Task requirements -
• a. In the choropleth classification notes below, what is "These criteria cannot be satisfied simultaneously!" in Spanish?
• b. In the choropleth classification notes below, what name does ESRI give to Jenk's iterative method?

Reading passage -
++++++++++++++++++++
Classification for Choropleth Maps

Objectives

  1. Talk about Classification
  2. Do Classification: Event 07


The set of classification methods is large (Dent p. 145), but there are a few to remember:

Then a lot of ones that you might need to use once in a while

  • Arithmetic progression: constant increase (decrease) in "width" of class
  • Geometric progression: constant multiplier used to derive width of class
  • Jenk's Iterative ("optimal") minimize within class standard deviations (variance) [ESRI calls this "natural breaks"]
    (see Dent 147-149 on use of F-ratio and weighting)
  • Arbitrary breaks: given externally (laws, regulations, natural process)
  • Standard deviations: statistical distribution
  • Nested Means works by successive halving at the mean (2,4,8,16, ...)

    • Objectives of class interval selection

    (after Jenks and Coulson 1963)


    Encompass full range of the data
    No overlapping values
    No vacant classes
    Enough classes to retain "accuracy" (Resolution?); or too many to inflate accuracy
    Divide into reasonably equal groups / logical mathematical relationship


    These criteria cannot be satisfied simultaneously!
    What kind of equality: along number line of attribute value? number of objects? area?
    Outliers create gaps; graphic symbols (grey shades) have limitations; arbitrary spatial units

    Special Concerns:

    Not all attributes are uni-directional. Not all class breaks are really under your control.

    Bi-polar data: Zero in the middle; two scales (two hues?)
    Fixed external breaks from regulation, physical limits, etc.
    (freezing point of water? carrying capacity...)

    Reminder about Raw Values:

    Choropleth maps have imposed an abitrary set of objects on the landscape, so the distribution of the variable has been gathered into unequally sized units.
    [This is often called the "Modifiable Areal Unit Problem" (MAUP) in statistical geography.]
    Consequently, a raw value (like a count or a total for a unit) records partially how big the spatial unit is, not just how concentrated the phenomenon is at that place.
    Conversion to a rate (of some kind) [or cartographers will call it a derived value] provides a way to standardize to remove the effect of different sized spatial units.
    Examples:

     Raw value:   Derived value:
     Population

      population density (persons/area)

    distance to nearest person (square root(area)/persons)

     Tax revenue in $   $ of tax revenue / person
     Number of persons who can read  Percent of adult population who are literate


    Version of 11 April 2003
++++++++++++++++++++
Data records -
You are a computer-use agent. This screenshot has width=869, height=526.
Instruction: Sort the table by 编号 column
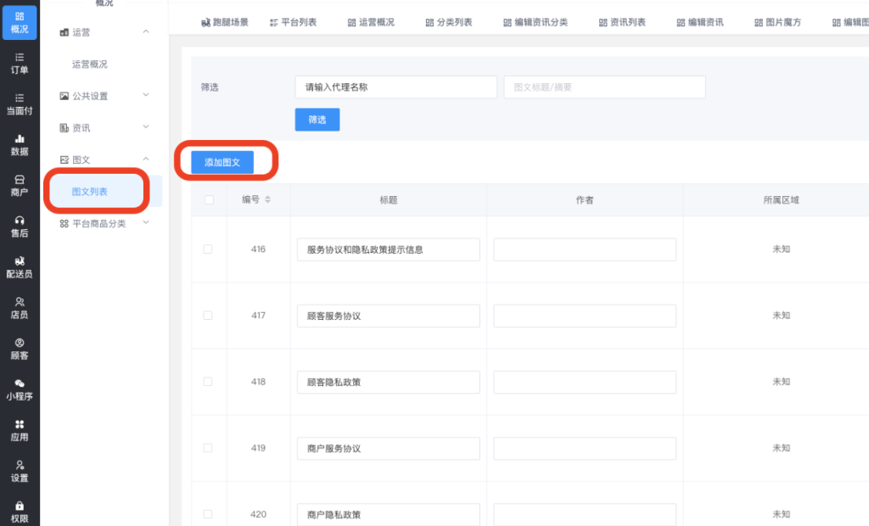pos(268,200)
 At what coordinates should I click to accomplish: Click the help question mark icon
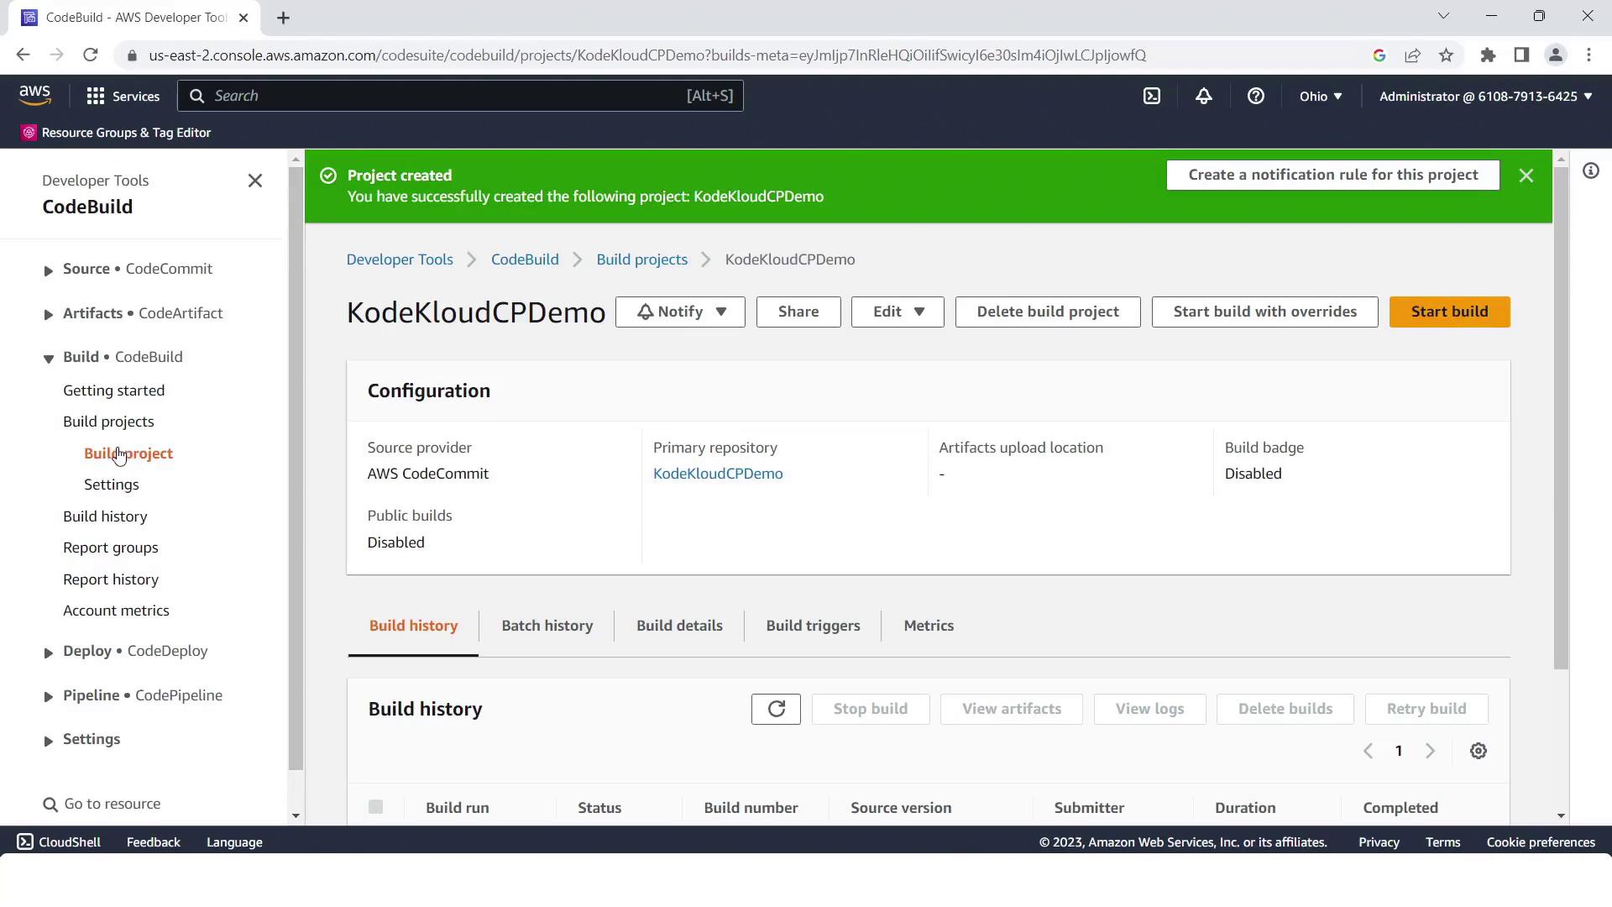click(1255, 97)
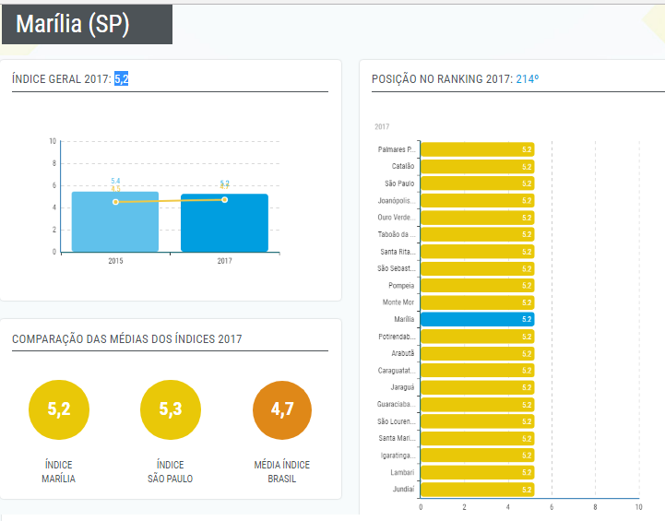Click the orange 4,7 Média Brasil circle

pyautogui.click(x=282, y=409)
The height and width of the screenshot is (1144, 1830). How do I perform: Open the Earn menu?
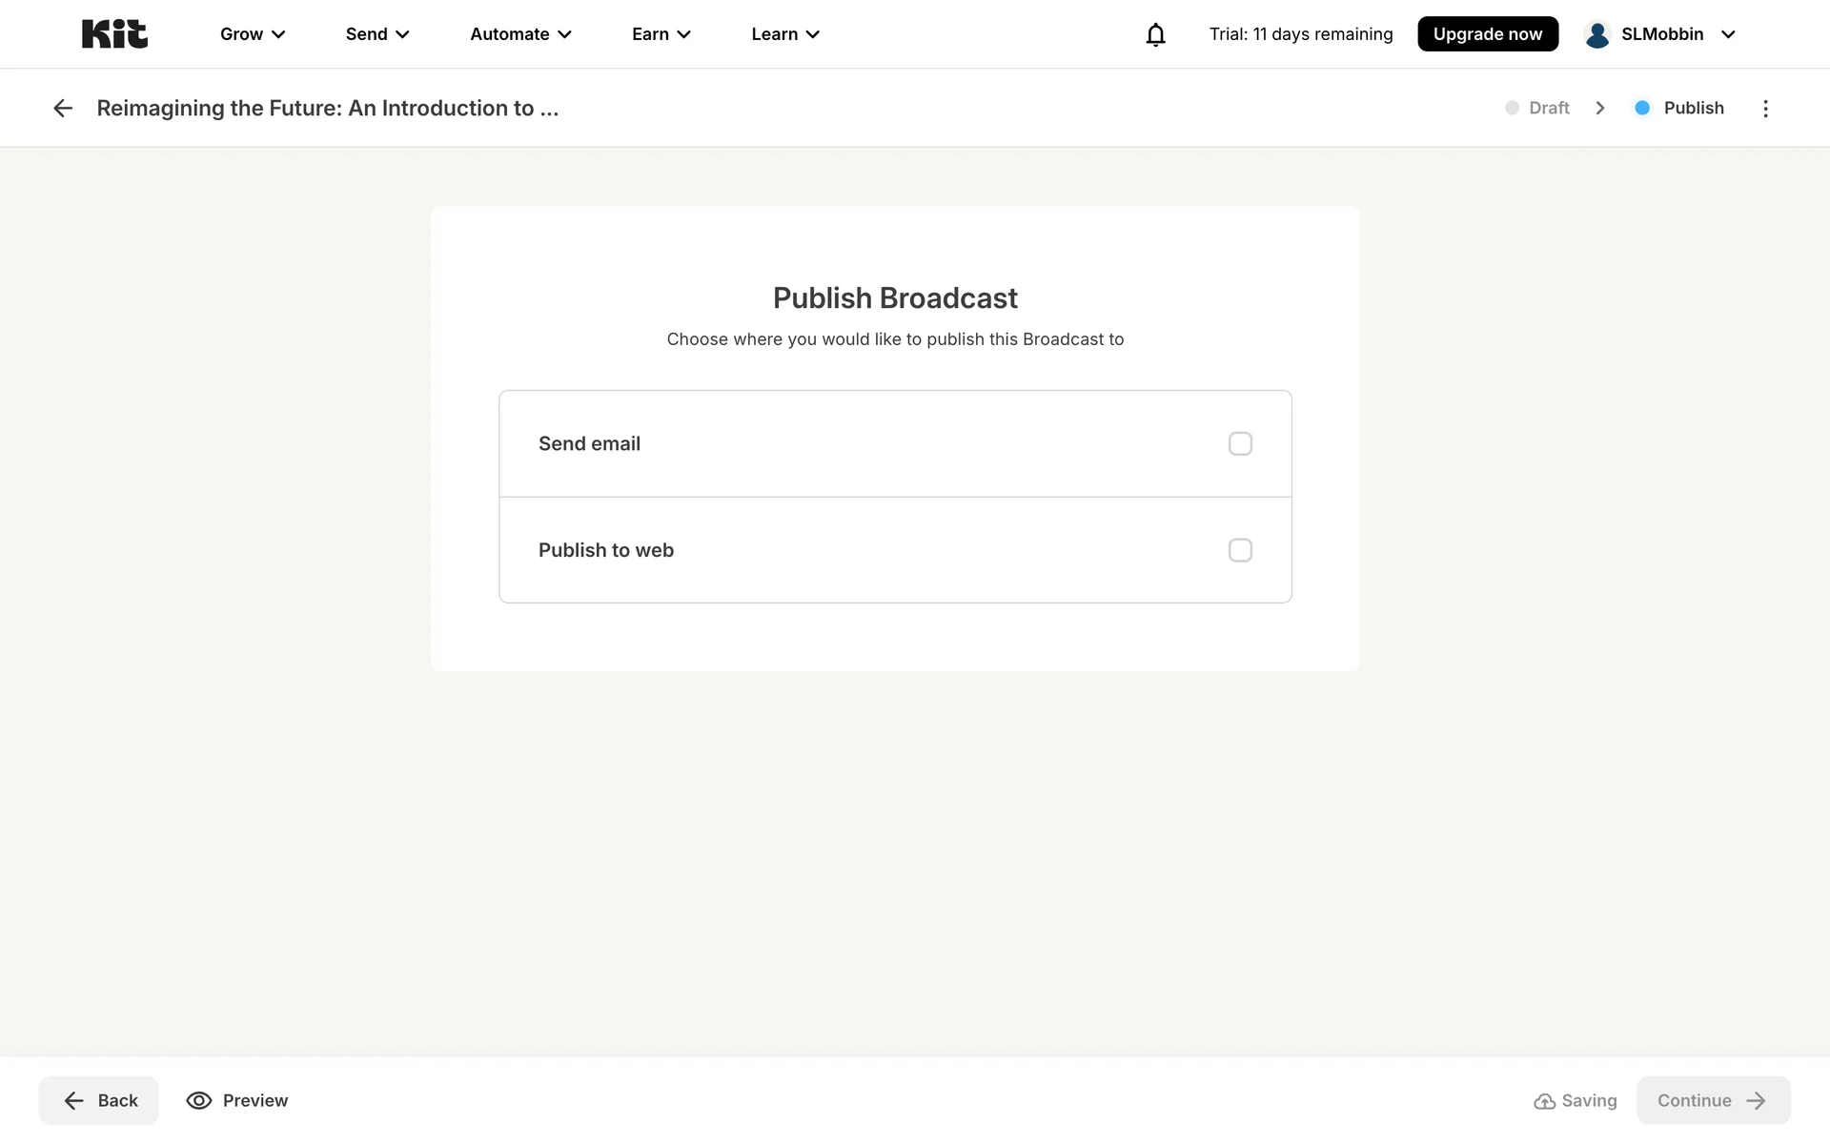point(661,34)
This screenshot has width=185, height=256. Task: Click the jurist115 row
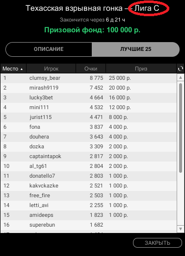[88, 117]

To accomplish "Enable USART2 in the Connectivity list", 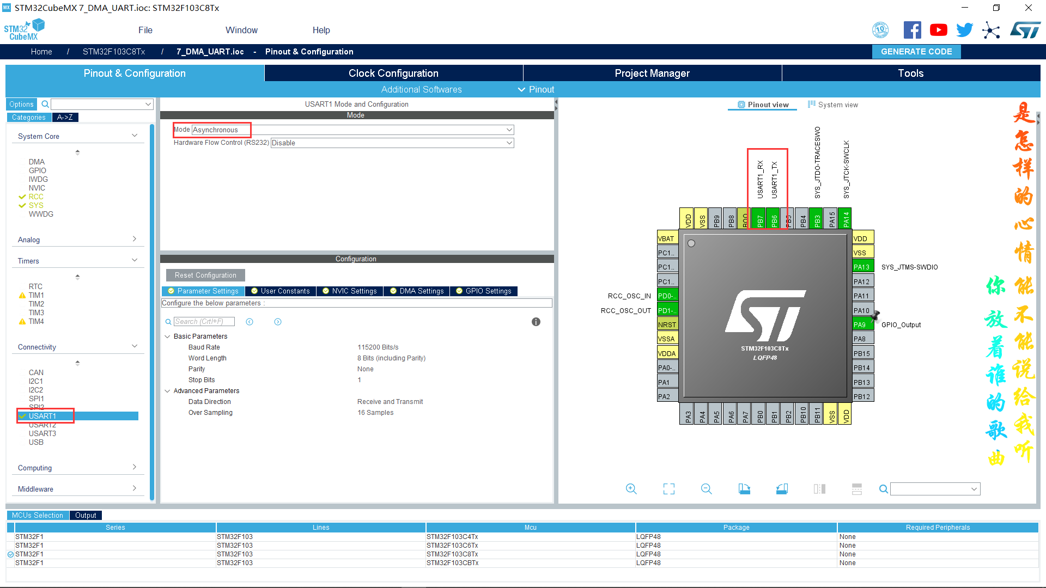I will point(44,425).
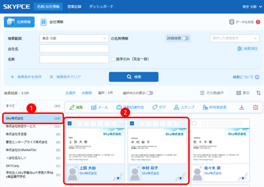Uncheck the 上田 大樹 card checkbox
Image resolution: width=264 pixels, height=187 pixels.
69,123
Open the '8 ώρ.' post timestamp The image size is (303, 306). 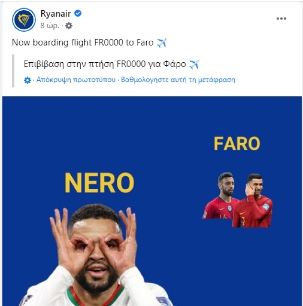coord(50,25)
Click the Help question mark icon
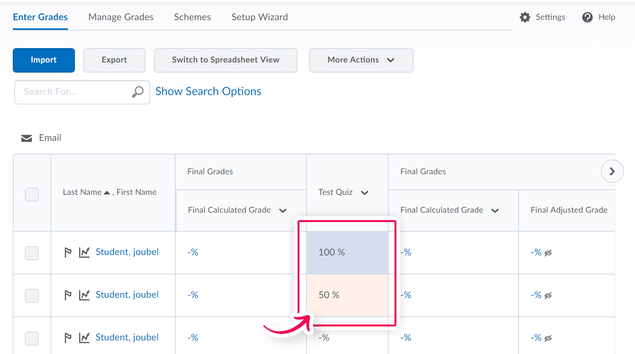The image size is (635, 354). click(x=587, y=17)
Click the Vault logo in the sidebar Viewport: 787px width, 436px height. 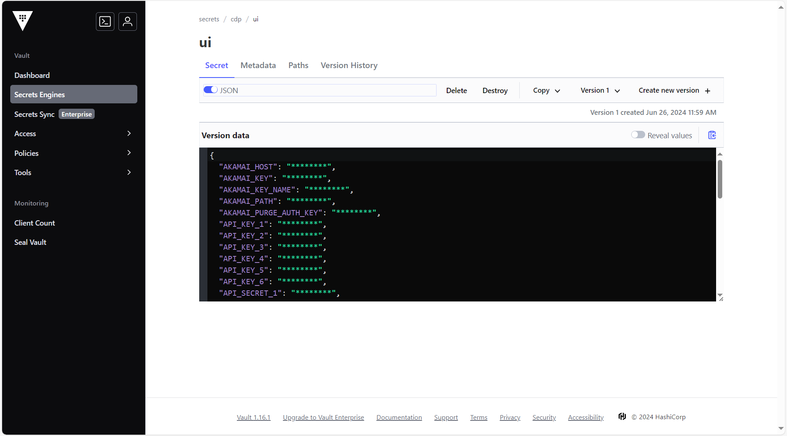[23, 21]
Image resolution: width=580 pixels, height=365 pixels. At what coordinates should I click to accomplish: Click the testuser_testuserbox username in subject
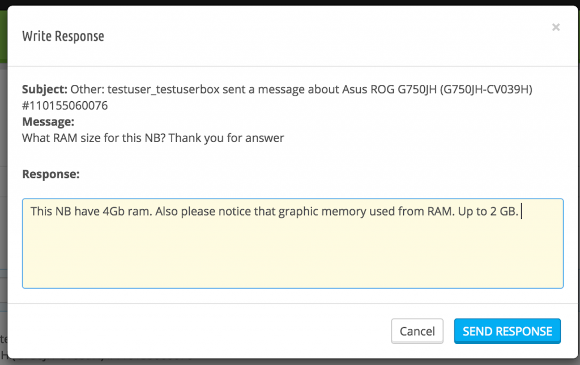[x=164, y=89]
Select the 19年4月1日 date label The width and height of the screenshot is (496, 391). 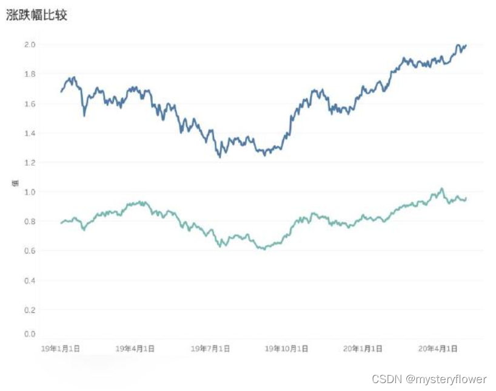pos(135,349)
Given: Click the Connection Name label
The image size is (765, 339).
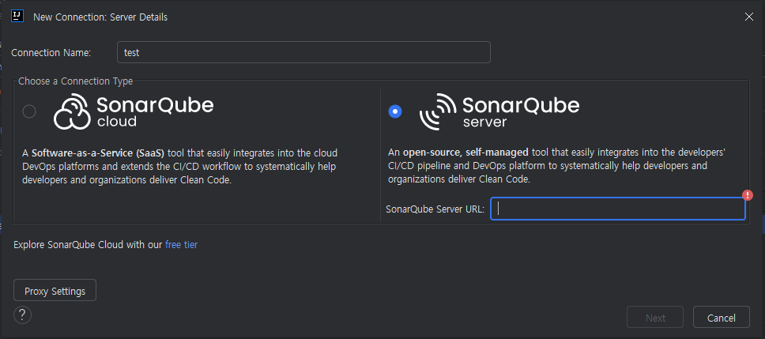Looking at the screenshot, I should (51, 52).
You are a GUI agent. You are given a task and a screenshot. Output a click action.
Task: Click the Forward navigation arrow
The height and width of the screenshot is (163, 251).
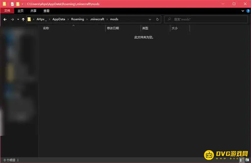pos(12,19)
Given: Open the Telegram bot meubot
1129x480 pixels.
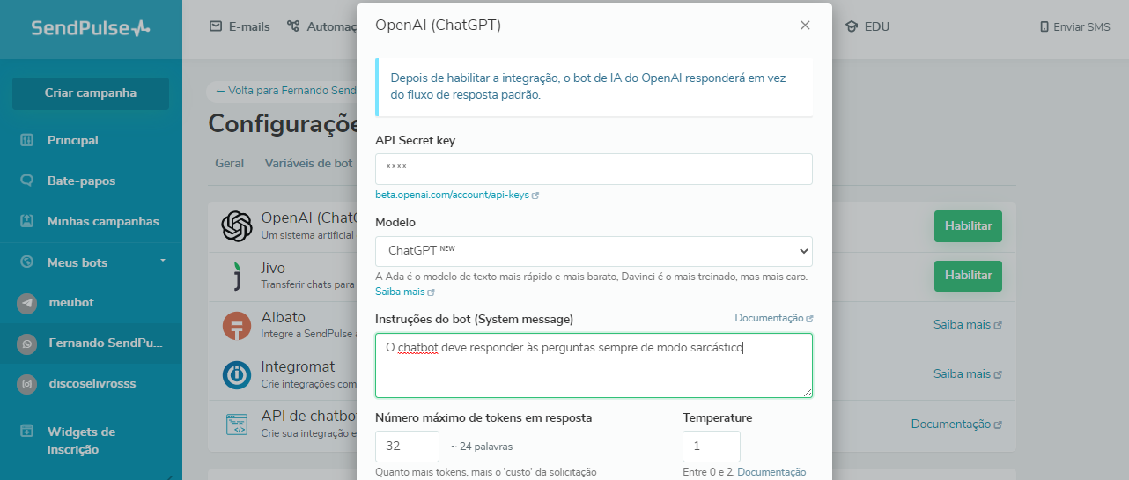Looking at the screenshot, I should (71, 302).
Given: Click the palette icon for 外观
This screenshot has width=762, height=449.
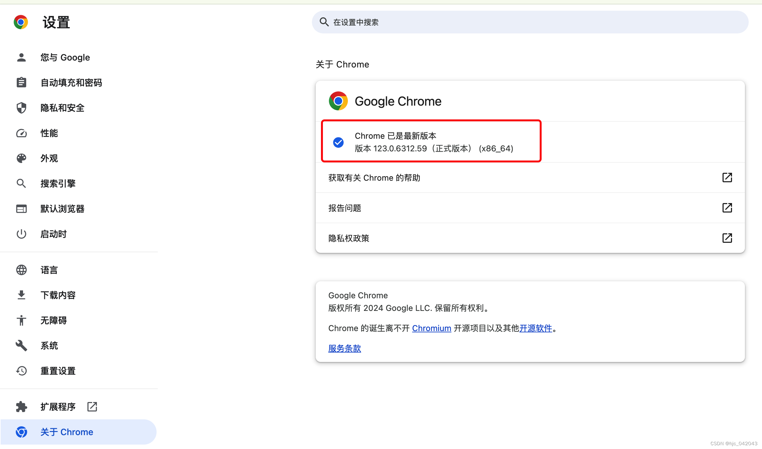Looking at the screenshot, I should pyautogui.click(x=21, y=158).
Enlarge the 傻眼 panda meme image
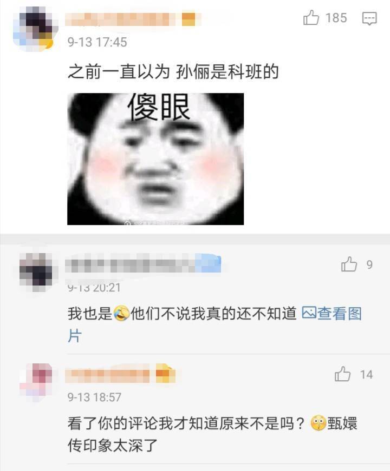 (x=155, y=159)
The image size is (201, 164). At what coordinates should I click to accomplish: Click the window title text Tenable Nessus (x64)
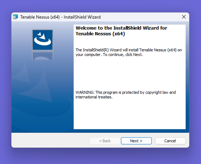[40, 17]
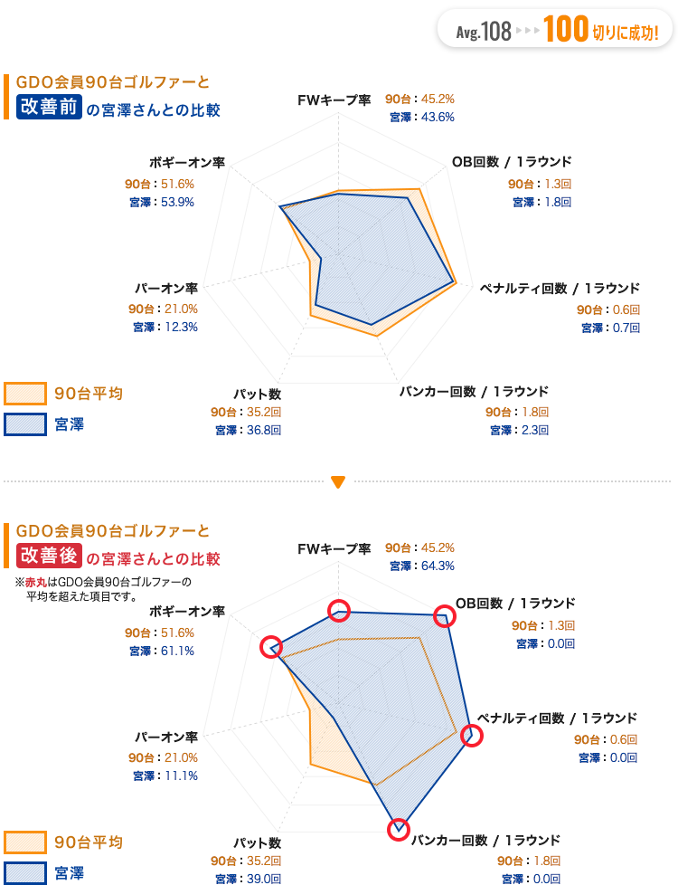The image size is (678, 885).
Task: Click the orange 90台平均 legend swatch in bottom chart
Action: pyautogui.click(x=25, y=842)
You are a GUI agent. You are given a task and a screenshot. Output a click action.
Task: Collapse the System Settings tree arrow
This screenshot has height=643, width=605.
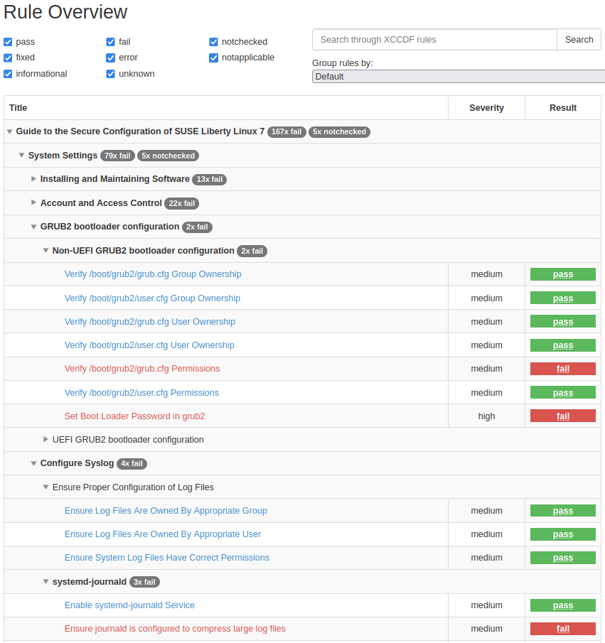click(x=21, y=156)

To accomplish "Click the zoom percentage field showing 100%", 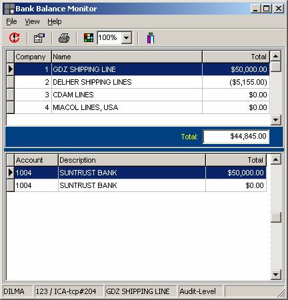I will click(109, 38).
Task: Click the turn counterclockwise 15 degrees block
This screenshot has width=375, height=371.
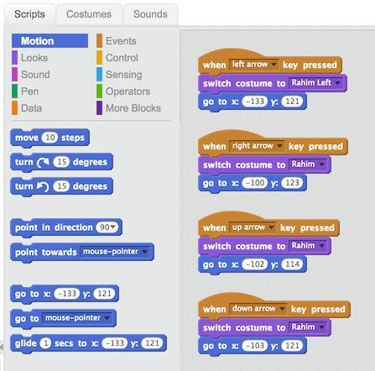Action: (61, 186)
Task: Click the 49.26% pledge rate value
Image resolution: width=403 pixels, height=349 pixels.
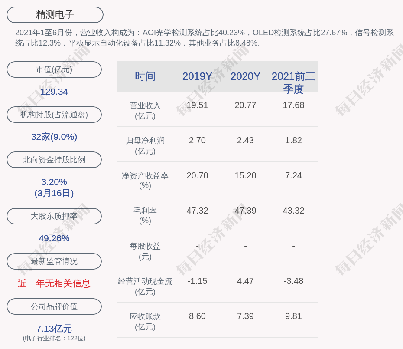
++++++++++++++++++++
Answers for this exercise -
• a. ¡Estos criterios no pueden satisfacerse simultáneamente!

• b. Natural breaks